● PROVIDED ENTRIES

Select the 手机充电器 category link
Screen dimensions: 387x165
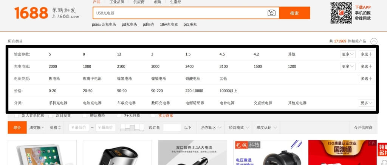pos(58,103)
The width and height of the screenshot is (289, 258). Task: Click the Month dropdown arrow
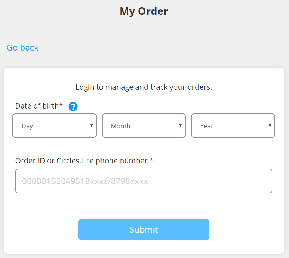click(x=180, y=125)
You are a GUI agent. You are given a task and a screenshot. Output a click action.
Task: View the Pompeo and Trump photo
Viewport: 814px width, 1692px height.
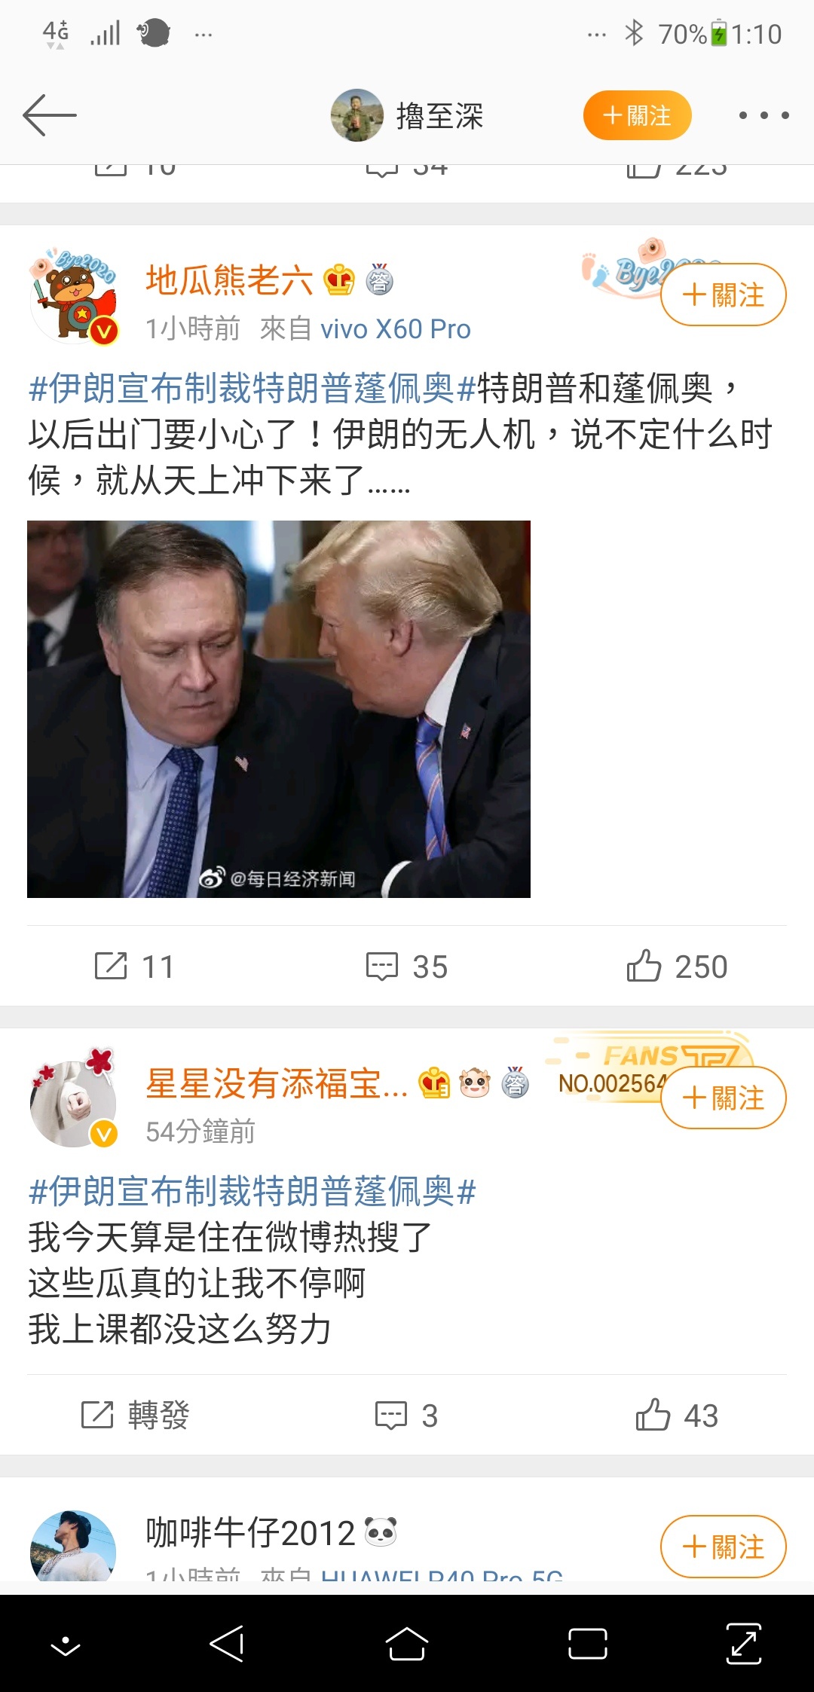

● WHAT IS BEING ASKED
Filter the records above, keeping only the lines that contain the word "height", and reproduce each such line unchanged.

● WRITTEN SOLUTION
The width and height of the screenshot is (289, 258). Task: Click the Month dropdown arrow
Viewport: 814px width, 1692px height.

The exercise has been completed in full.